Das Wirtschaftsmagazin "Caijing" schrieb am Montag (7.7.), der chinesische Aufsteiger habe Kontakt zu Banken und anderen potenziellen Kapitalgebern für eine Übernahme des schwedischen Unternehmens vom angeschlagenen US-Konzern Ford aufgenommen. Die Kosten könnten bei umgerechnet mehr als drei Milliarden Euro liegen. Der Plan des Privatunternehmens aus dem zentralchinesischen Wuhu befinde sich jedoch noch in der Anfangsphase und sei bislang auch nicht der Provinzbehörde zur Genehmigung vorgelegt worden. Zudem dementierte ein Assistent der Chery-Führung, die sich noch nicht über das Geschäft geeinigt habe, dementierte außerdem die Berichte gegenüber "Caijing".

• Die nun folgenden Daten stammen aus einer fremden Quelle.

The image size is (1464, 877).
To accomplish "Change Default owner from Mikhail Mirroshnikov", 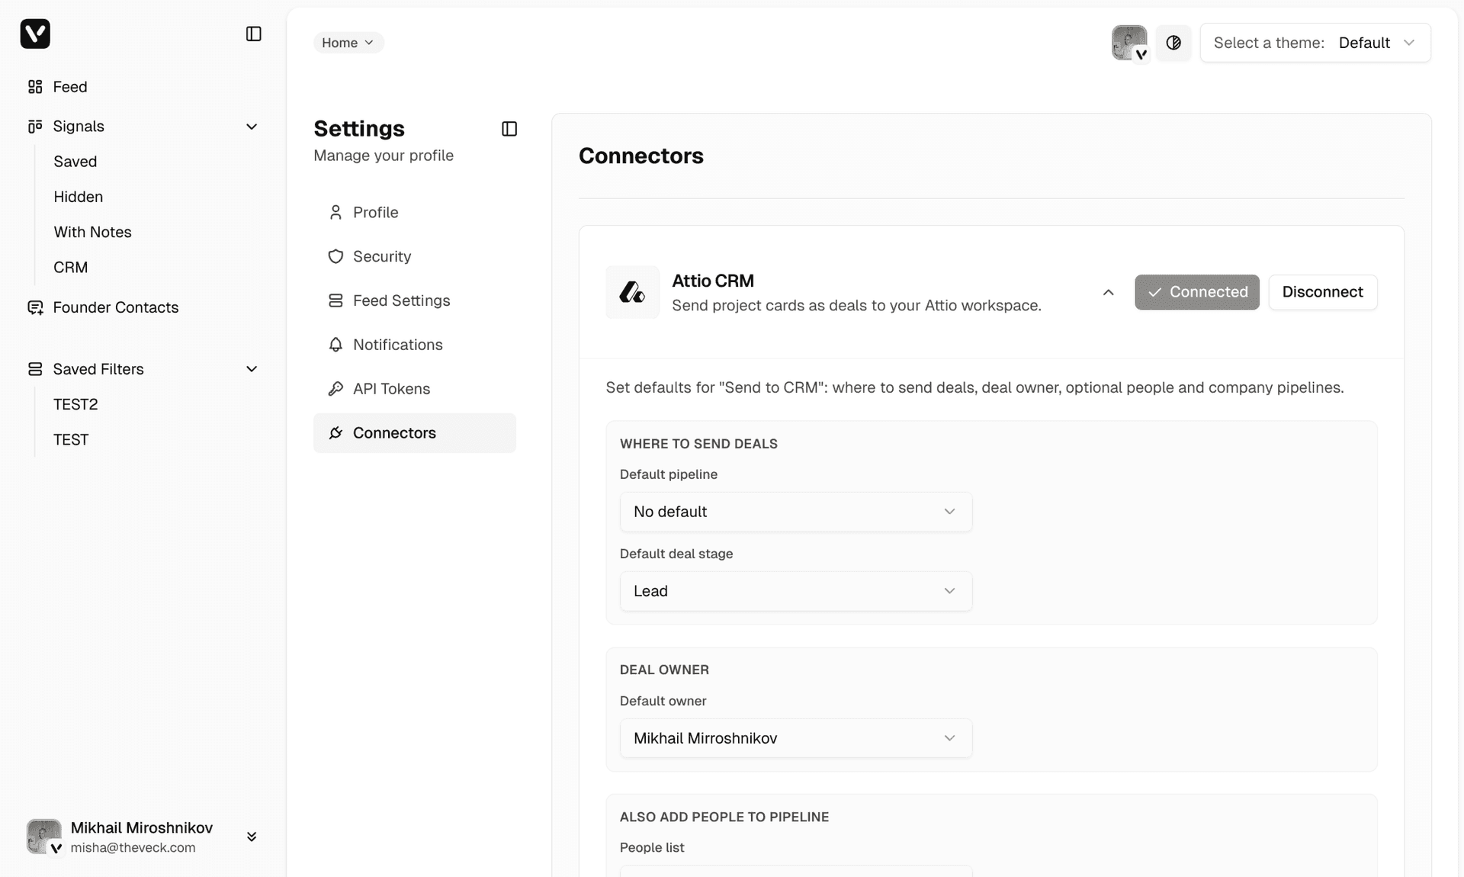I will pos(795,738).
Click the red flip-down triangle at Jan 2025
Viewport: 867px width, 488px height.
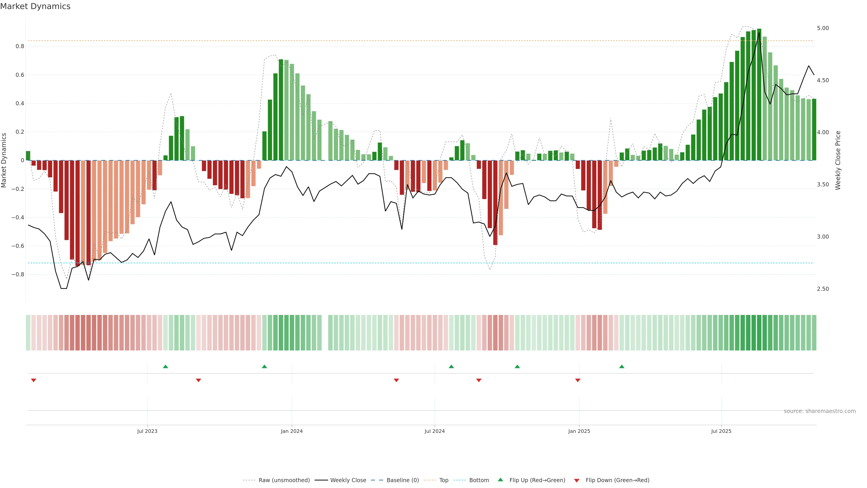point(578,380)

Der mit Milliardenverlusten kämpfende Ford-Konzern hatte bereits die britischen Traditionsmarken Land Rover und Jaguar an die indische Tata-Gruppe verkauft. Immer wieder wird spekuliert, dass auch die Tochter Volvo zur Disposition stehen könnte. Die US-Autohersteller brauchen Geld, um die Verluste im US-Markt auszugleichen. Angesichts der Rekord-Spritpreise kaufen die Amerikaner deutlich weniger der schweren Geländewagen und Pick-Ups, die die Modellpalette der US-Autobauer dominieren.
Chery gilt als einer der am schnellsten wachsenden Hersteller auf dem sich rasant entwickelnden chinesischen Automarkt. Die chinesische Branche versucht unter anderem durch Ankäufe aus dem Ausland international wettbewerbsfähig zu werden. So hatte vor einiger Zeit die Shanghai Automotive Industry Corp. (SAIC) Teile des zusammengebrochenen britischen Herstellers Rover aufgekauft. Chery ging im vergangenen Jahr - noch zu Zeiten von Daimler-Chrysler - eine Partnerschaft mit dem US-Autohersteller Chrysler zum Bau kompakter Autos ein.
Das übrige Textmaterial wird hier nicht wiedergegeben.